*EXERCISE DIRECTIONS*.
Could you print all the entries below exactly as they appear, omitting the pictures?

*** Begin section ***

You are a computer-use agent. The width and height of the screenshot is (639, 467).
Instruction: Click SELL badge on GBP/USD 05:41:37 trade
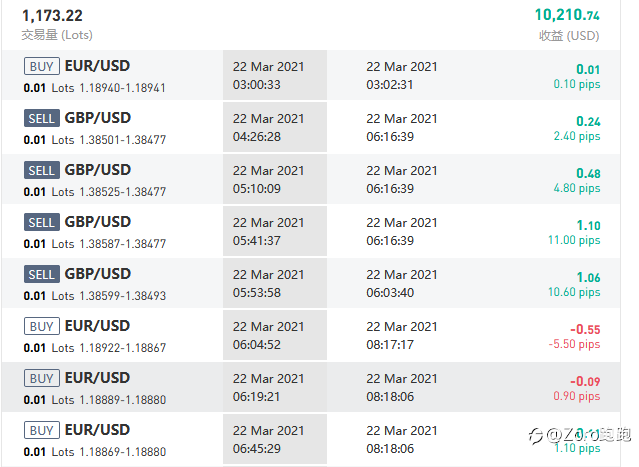coord(42,222)
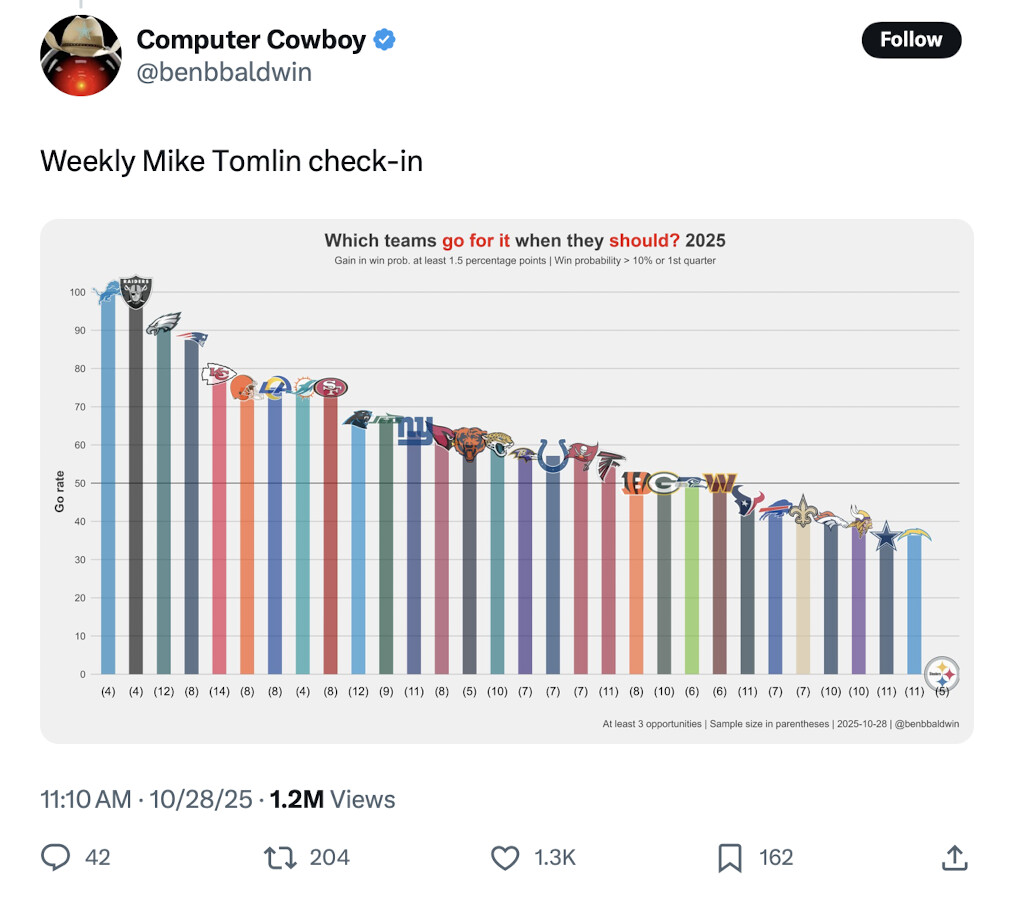This screenshot has width=1028, height=900.
Task: Click the 49ers logo on the chart
Action: point(330,388)
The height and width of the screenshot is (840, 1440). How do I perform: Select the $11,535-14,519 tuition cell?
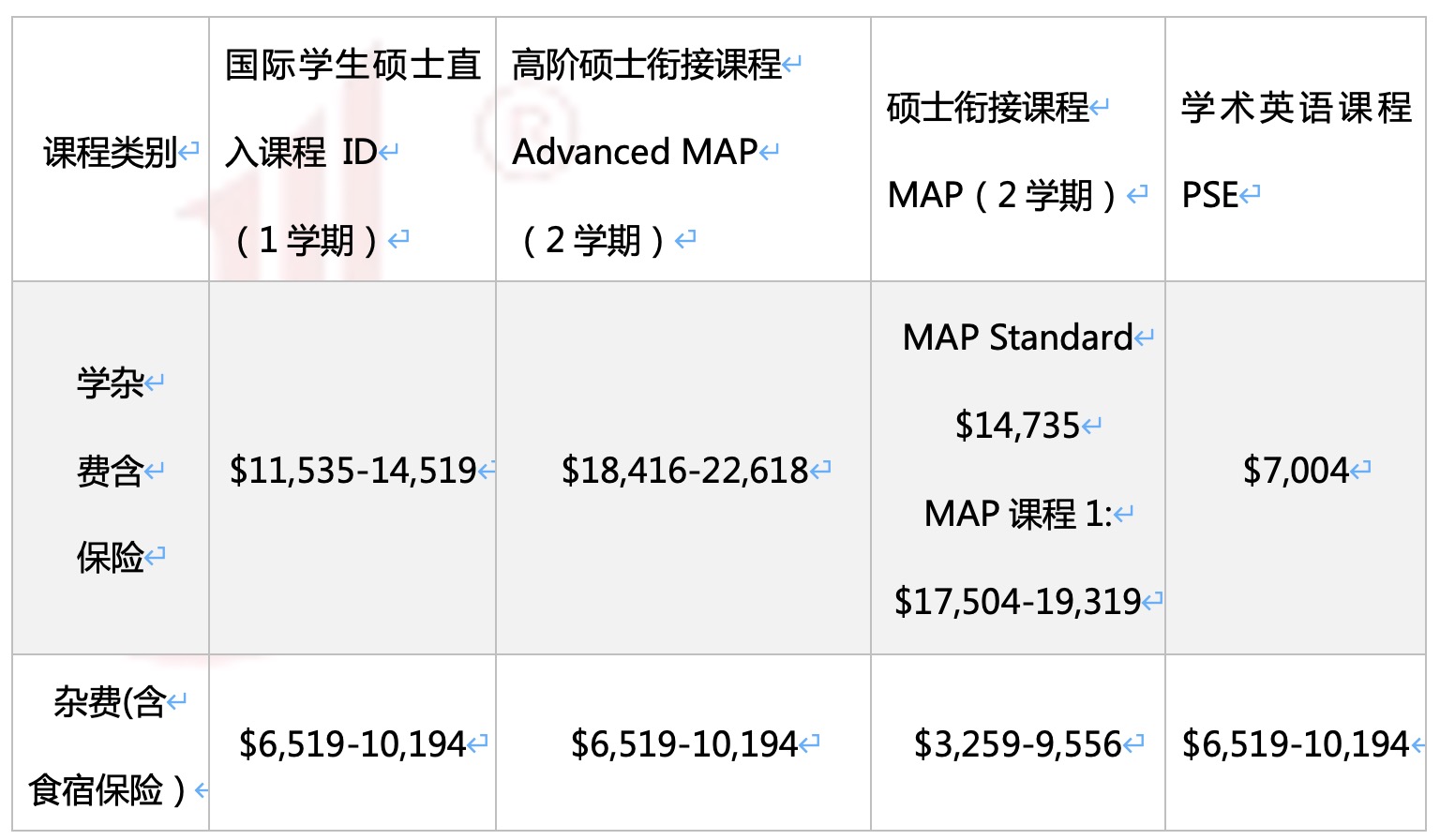point(353,471)
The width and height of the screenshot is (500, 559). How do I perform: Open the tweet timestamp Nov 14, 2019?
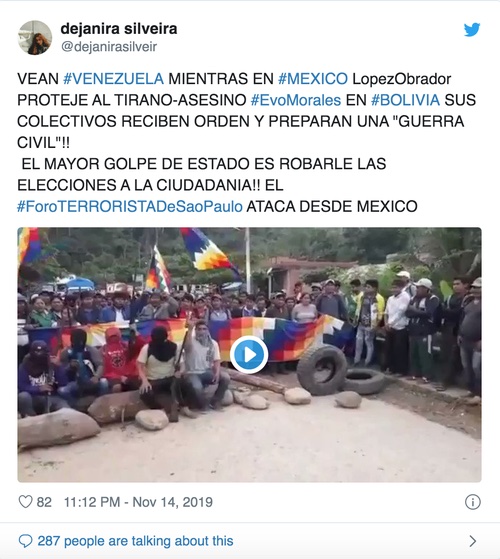pyautogui.click(x=138, y=502)
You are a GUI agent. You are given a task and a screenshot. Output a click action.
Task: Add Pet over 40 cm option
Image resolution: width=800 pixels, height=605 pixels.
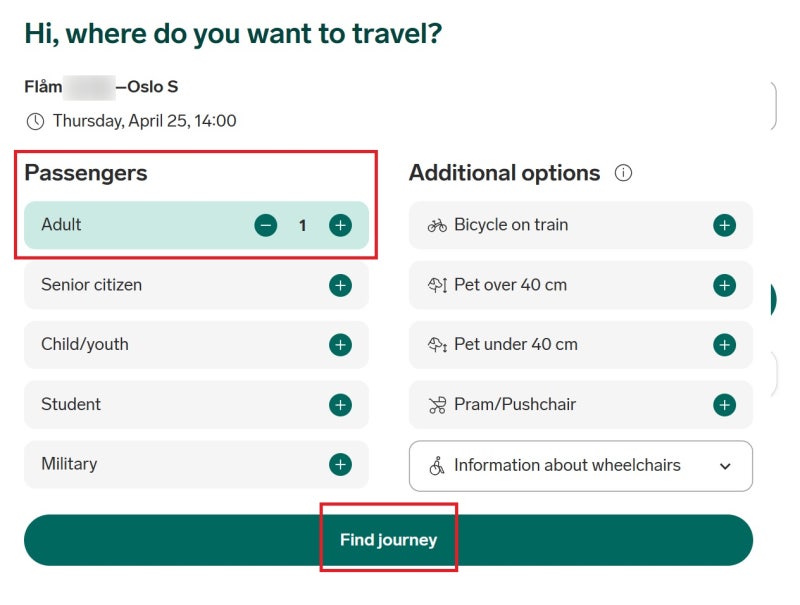[x=724, y=285]
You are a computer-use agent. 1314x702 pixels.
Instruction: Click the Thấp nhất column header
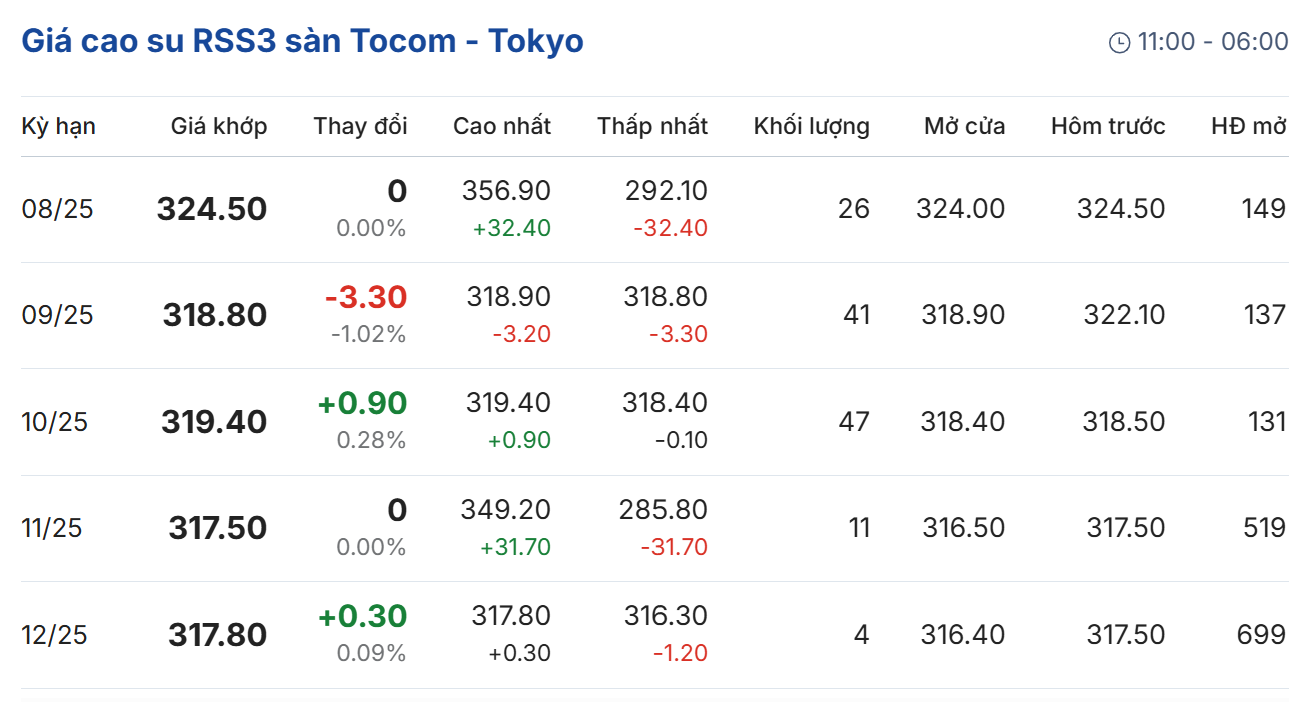click(652, 126)
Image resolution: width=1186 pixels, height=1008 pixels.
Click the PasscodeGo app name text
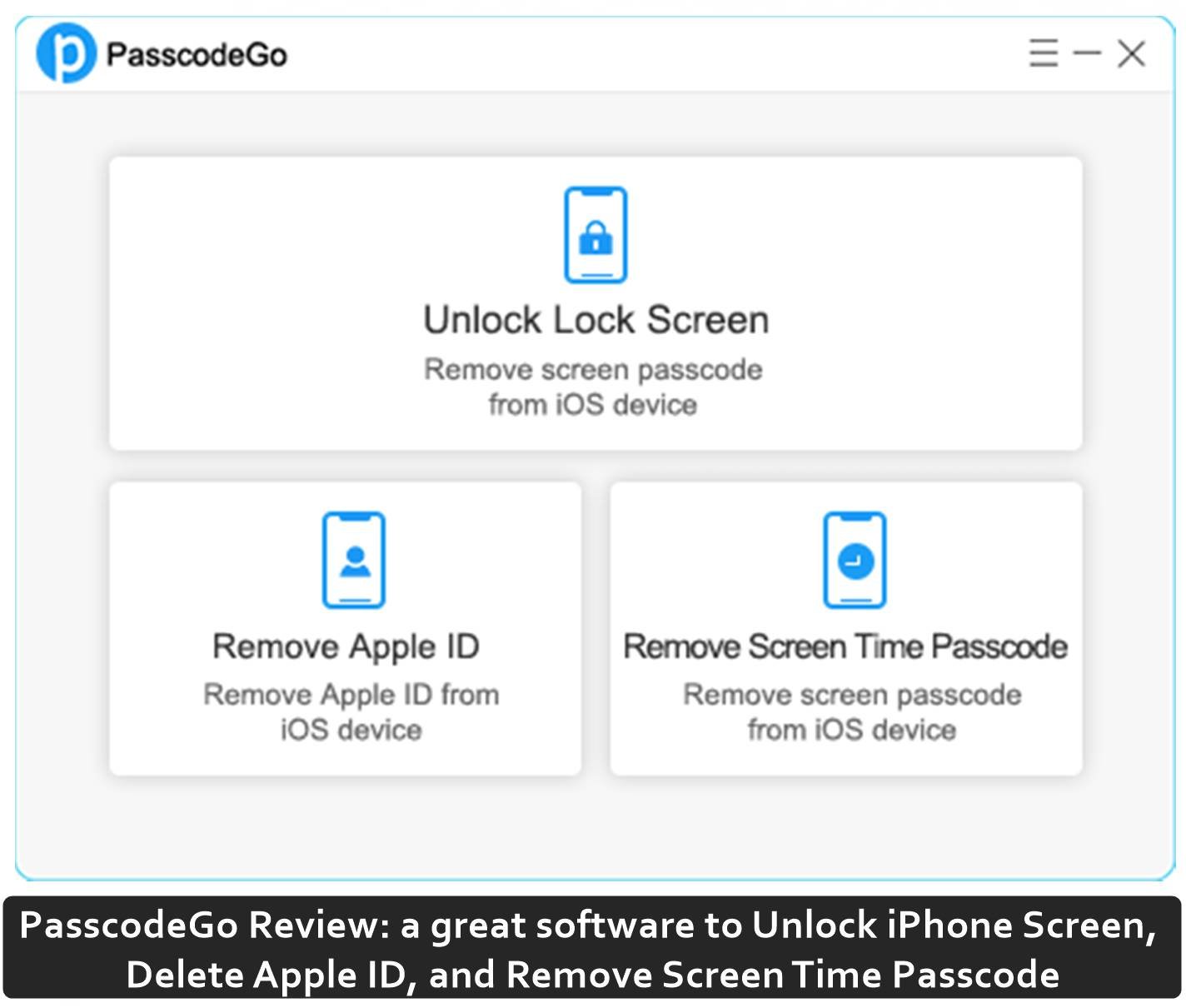coord(197,55)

*** End section ***

*SOLUTION*.
You are a computer-use agent. The width and height of the screenshot is (639, 467).
Instruction: Click SELL badge on GBP/USD 05:41:37 trade
coord(42,222)
This screenshot has width=1028, height=900.
Task: Click the 49ers logo on the chart
Action: point(330,388)
The height and width of the screenshot is (840, 1440). How do I perform: Select the $11,535-14,519 tuition cell?
point(353,471)
The width and height of the screenshot is (500, 559). How do I perform: Open the tweet timestamp Nov 14, 2019?
pyautogui.click(x=138, y=502)
You are a GUI agent. You are given a task and a screenshot. Output a click action.
Task: Add Pet over 40 cm option
Image resolution: width=800 pixels, height=605 pixels.
[x=724, y=285]
You are a computer-use agent. 1314x702 pixels.
Instruction: Click the Thấp nhất column header
click(652, 126)
Image resolution: width=1186 pixels, height=1008 pixels.
Click the PasscodeGo app name text
coord(197,55)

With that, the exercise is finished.